Le débat continue entre nature et culture. Au nom de la nature mythifiée, faut-il rejeter la culture? Et qu'est-ce que la culture, au fait? Dans Des ombres, Alexandre Correa, pour le texte, et Patrice Schreyer, pour les photos, relancent ce débat en le poussant à l'extrême, ce qui est un bon moyen de... relativiser.
La démarche, en tout cas, est originale. Conformistes, s'abstenir. En effet il y a interaction entre l'écriture et les images, en noir et blanc comme dans un vieux film. C'est un peu comme l'oeuf et la poule. On ne sait pas lequel ou laquelle précède l'autre.
Alexandre s'inspire tout du long de ce récit décousu, et fier de l'être, des photos que réalise Patrice de son côté. Mais l'inverse n'est-il pas vrai? Pour pousser le bouchon un peu plus loin et conforter le lecteur dans son intranquillité, les auteurs ont renoncé à la pagination de leur oeuvre commune...

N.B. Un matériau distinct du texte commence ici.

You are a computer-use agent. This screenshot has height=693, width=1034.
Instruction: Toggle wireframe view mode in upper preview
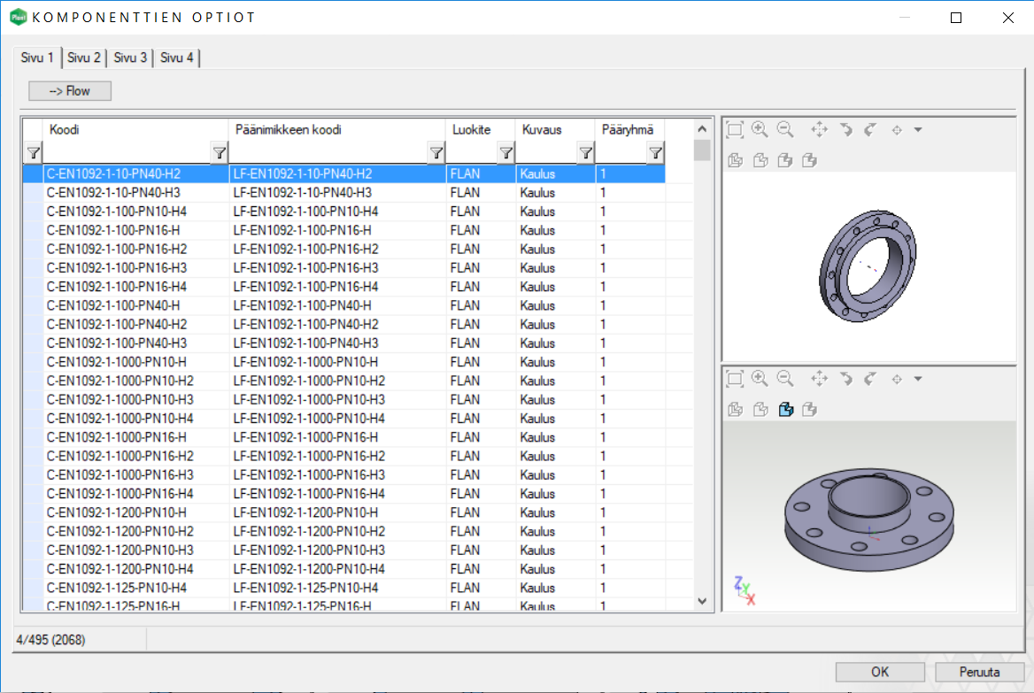point(734,160)
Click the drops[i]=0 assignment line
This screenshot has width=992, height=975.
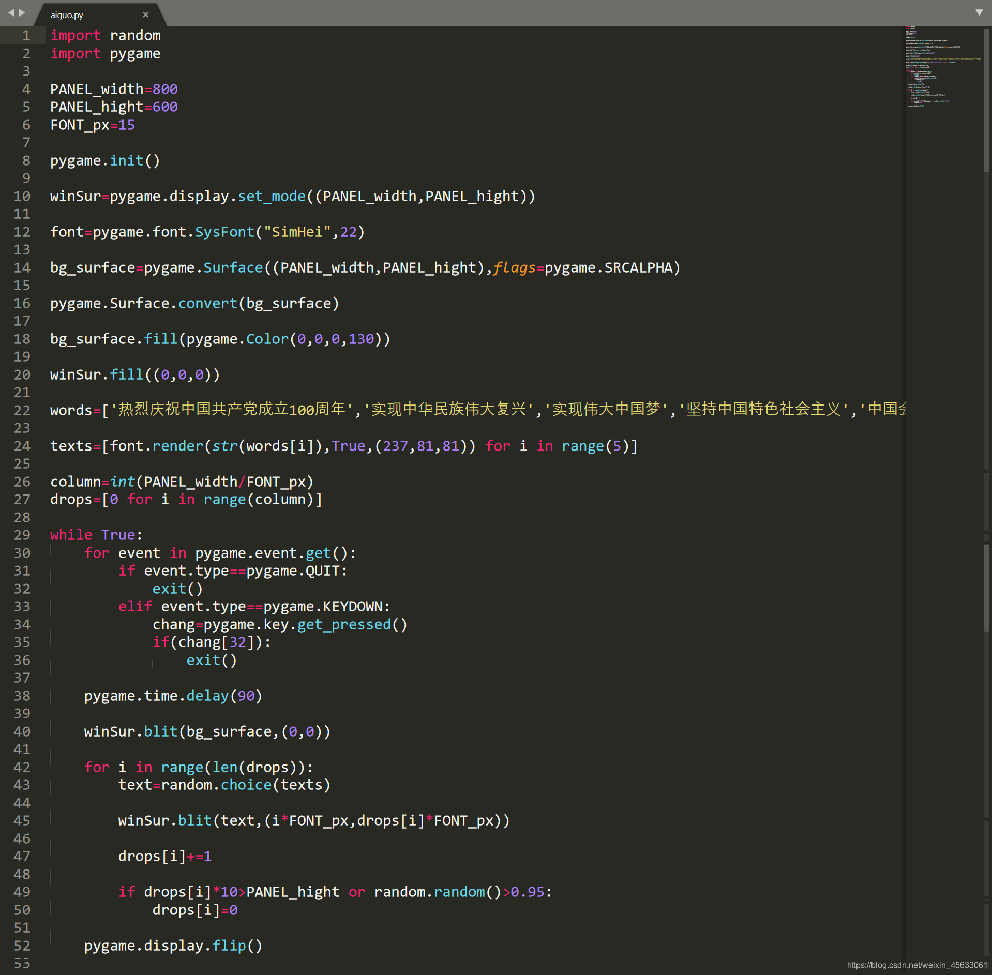click(195, 910)
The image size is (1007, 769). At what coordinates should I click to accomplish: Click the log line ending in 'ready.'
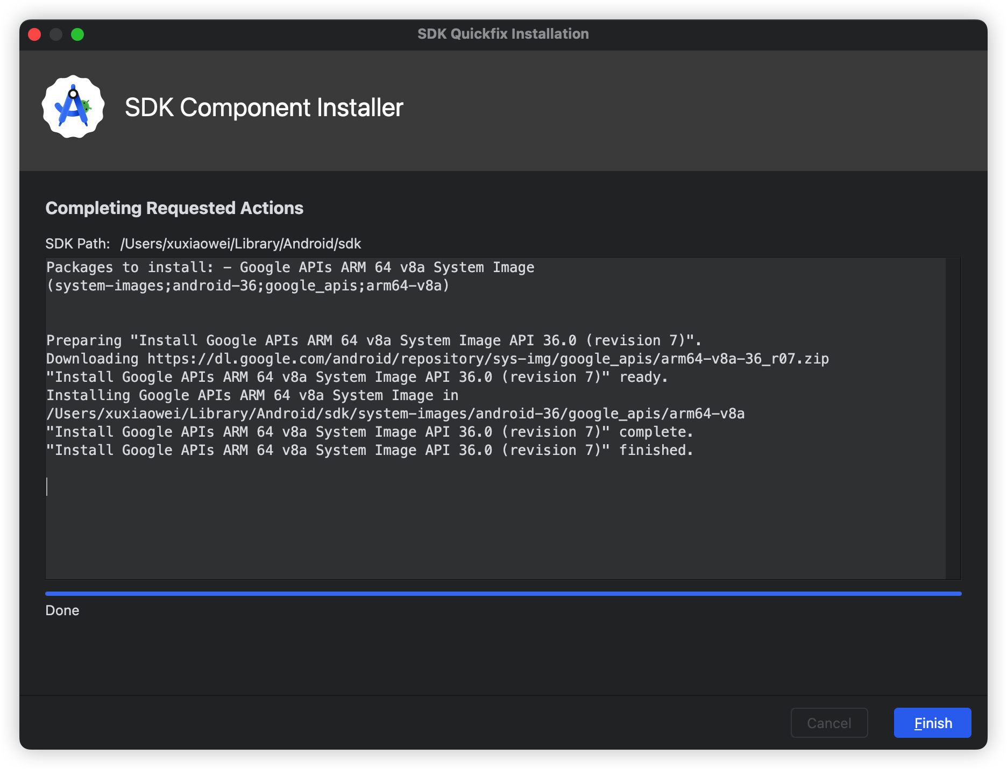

Cela ne devrait désorienter le lecteur que s'il n'a pas la notion des volumes, ce qui est regrettable en matière de littérature... Pour le guider, certes, il y a un sommaire, en tête du livre. Il donne quelques indices.
Dans un livre classique, le sommaire comporterait les titres des chapitres, alors qu'il serait plutôt ici l'indication des thèmes abordés et pris à chaque fois dans le tourbillon de l'ensemble. Ce n'est pas pour rien que leur titre générique est Fragments. Les pièces du puzzle, en quelque sorte.
Même si les notions de chronologie et de repères sont absentes, il y a tout de même une progression approximative de l'intrigue, qui se situe sur notre planète, entre le temps des hommes des cavernes et le nôtre, proche du nôtre en fait, mais relié aux origines. Ce qui nous avance beaucoup...
Angel a constitué peu à peu une meute qui comprend quatre membres à part entière et continus, enfin si on veut: lui-même, chef aux oreilles décollées et à l'autorité incertaine, certainement pas naturelle, César, le sous-chef qui n'est pas souvent d'accord avec Angel mais qui est pleutre avec lui, Markus, qui est au sens propre le souffre-douleur d'Angel, et Isabella, la femelle du chef...
Angel critique le système, sans autre précision. Pour lui le temps est venu de bouger, de passer à l'action. Et il entraîne les membres de la meute à agir, c'est-à-dire qu'il en fait une bande de braqueurs, carburant à la bière, ne respectant rien, ni les biens ni les personnes, et complices de son escalade de violences et de méfaits.
Pour justifier cette escalade, Angel se gargarise de mots: "Détruire le système, voler quelque chose qui a été acquis par le vol, ce n'est pas du vol, s'attaquer aux pions, à ces pions qui ont l'air de rien, mais qui constituent les briques indispensables à cette construction ennemie, vivre libre, fermer les yeux c'est être complice, travailler c'est accepter l'aliénation, etc."
Comment a-t-il conçu sa bande, sa horde, sa meute? "J'ordonnerai et ils suivront. Ils seront ma main, ma gueule, mes crocs. Et nous tuerons, nous attaquerons. Et nous vivrons ainsi, dans la violence de la vie. Nous serons la nature qui se rappelle à la civilisation et qui chuchote à l'oreille des hommes des mots terrifiants, l'haleine chargée de l'odeur âcre du sang chaud."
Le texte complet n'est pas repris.